### WHAT TO WORK ON
Reproduce the stretch from the start of the lines through the line containing "click(145, 330)", changing each "Screen dimensions" to "Viewport size" and leaving everything else as it is.

** begin **

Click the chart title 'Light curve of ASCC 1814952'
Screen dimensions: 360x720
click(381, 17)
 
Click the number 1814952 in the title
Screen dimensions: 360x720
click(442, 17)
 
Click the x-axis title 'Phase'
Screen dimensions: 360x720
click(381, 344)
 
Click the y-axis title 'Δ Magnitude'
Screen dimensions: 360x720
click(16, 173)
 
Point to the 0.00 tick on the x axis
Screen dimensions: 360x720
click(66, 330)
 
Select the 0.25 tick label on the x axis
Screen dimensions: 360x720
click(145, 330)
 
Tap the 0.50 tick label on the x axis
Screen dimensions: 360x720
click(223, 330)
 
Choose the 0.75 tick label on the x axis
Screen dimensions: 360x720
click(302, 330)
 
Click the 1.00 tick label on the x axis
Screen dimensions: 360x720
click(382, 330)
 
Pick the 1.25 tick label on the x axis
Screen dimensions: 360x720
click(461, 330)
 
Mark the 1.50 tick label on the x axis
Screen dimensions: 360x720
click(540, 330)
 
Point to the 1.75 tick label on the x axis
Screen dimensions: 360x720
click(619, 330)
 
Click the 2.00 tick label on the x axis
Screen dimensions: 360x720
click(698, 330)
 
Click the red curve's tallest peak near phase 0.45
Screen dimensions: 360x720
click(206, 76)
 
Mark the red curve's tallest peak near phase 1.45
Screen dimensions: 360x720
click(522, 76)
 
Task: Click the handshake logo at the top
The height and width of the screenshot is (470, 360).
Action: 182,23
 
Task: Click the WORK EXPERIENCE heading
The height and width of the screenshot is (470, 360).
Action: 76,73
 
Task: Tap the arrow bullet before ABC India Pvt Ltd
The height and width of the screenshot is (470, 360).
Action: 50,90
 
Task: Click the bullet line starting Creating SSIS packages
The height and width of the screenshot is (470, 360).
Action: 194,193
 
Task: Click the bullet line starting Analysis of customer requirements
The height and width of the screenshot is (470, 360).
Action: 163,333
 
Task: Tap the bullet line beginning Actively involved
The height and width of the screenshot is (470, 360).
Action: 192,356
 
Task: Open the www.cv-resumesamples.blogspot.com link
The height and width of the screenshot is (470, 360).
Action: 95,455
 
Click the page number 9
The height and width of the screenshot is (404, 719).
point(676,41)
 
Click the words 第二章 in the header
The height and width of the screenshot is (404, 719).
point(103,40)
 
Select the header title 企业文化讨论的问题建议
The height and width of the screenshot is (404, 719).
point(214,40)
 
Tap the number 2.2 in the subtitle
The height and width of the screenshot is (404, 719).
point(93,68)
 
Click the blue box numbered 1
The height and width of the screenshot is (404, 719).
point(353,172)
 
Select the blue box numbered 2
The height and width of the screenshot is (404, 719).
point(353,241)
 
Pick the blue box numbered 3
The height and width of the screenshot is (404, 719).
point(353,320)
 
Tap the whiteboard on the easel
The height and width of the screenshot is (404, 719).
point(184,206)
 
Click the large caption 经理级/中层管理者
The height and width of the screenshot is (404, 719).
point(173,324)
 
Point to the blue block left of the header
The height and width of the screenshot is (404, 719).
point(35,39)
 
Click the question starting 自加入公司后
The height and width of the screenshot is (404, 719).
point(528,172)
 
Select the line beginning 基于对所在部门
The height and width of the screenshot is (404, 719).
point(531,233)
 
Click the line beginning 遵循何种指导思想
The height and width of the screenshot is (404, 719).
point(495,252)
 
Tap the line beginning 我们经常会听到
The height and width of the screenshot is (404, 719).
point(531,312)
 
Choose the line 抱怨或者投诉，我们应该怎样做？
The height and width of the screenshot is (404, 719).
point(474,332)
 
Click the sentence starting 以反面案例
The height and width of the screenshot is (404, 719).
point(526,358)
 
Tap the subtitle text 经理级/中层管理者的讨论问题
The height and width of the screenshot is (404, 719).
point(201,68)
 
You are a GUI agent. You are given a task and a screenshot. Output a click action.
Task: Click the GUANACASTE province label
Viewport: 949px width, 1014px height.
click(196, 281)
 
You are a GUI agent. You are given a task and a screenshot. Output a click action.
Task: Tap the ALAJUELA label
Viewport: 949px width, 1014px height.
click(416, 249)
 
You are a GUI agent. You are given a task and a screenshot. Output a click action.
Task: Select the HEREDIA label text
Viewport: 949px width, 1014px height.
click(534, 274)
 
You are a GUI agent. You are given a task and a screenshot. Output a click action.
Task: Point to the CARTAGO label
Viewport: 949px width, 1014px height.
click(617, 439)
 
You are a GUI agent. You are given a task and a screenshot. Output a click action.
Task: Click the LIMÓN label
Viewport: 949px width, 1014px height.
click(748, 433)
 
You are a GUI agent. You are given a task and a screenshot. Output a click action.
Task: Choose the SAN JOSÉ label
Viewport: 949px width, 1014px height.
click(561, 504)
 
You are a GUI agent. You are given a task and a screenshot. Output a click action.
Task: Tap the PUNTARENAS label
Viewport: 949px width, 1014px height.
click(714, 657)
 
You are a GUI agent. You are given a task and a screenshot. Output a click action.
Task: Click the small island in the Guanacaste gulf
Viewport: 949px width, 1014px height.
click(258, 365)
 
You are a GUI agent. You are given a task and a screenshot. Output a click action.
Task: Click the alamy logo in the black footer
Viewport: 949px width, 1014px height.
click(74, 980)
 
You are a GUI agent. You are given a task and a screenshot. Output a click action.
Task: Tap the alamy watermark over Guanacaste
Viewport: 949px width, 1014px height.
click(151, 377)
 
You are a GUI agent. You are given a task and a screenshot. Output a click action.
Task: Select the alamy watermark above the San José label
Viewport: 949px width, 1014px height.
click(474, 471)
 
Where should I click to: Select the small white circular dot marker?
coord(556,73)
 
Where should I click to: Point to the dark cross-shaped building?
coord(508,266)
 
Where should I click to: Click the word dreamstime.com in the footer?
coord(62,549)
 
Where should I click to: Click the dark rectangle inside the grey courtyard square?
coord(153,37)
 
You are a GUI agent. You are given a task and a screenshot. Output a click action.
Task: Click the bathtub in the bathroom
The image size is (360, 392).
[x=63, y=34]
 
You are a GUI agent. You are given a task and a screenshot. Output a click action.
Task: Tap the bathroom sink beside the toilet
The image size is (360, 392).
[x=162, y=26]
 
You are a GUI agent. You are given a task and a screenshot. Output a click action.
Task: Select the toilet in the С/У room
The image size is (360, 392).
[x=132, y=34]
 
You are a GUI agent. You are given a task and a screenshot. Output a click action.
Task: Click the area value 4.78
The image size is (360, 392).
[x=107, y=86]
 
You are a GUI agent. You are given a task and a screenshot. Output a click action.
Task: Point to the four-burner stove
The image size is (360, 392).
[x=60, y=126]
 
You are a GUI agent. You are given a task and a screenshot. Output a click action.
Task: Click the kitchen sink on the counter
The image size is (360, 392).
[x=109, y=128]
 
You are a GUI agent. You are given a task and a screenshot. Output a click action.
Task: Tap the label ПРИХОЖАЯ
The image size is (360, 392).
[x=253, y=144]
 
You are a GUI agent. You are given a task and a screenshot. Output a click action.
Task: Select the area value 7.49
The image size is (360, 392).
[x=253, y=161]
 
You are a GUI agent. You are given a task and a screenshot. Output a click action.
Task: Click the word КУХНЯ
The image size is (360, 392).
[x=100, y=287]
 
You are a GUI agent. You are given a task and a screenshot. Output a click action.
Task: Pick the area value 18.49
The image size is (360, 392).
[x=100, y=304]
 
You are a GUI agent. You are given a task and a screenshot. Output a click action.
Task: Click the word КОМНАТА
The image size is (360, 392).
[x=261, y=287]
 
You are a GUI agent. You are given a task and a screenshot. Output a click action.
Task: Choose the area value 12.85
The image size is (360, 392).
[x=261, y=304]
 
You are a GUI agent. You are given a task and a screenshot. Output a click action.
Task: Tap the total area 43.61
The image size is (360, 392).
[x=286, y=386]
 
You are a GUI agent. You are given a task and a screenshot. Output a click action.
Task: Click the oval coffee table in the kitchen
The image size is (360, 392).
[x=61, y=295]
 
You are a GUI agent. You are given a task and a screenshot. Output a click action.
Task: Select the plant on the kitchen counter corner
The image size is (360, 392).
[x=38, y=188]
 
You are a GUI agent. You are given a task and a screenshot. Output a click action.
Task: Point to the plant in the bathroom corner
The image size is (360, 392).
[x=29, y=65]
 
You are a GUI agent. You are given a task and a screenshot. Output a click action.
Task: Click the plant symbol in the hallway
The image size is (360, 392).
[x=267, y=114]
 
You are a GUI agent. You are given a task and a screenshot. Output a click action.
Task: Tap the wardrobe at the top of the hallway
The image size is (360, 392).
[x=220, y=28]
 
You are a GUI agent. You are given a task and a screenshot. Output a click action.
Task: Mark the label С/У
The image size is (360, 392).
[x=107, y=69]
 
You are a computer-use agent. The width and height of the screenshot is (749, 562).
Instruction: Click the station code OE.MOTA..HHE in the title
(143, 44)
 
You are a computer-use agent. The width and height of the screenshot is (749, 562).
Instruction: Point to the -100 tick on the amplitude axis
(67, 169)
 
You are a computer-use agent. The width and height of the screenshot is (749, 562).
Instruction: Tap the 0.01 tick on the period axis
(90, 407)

** end **

### EXERCISE OUTPUT
Click the chart title 'Light curve of ASCC 1814952'
Viewport size: 360x720
click(381, 17)
 
Click the number 1814952 in the title
Viewport size: 360x720
click(442, 17)
 
Click the x-axis title 'Phase'
Viewport size: 360x720
click(381, 344)
 
Click the y-axis title 'Δ Magnitude'
Viewport size: 360x720
click(16, 173)
 
Point to the 0.00 tick on the x axis
Viewport size: 360x720
click(66, 330)
 
Select the 0.25 tick label on the x axis
Viewport size: 360x720
click(145, 330)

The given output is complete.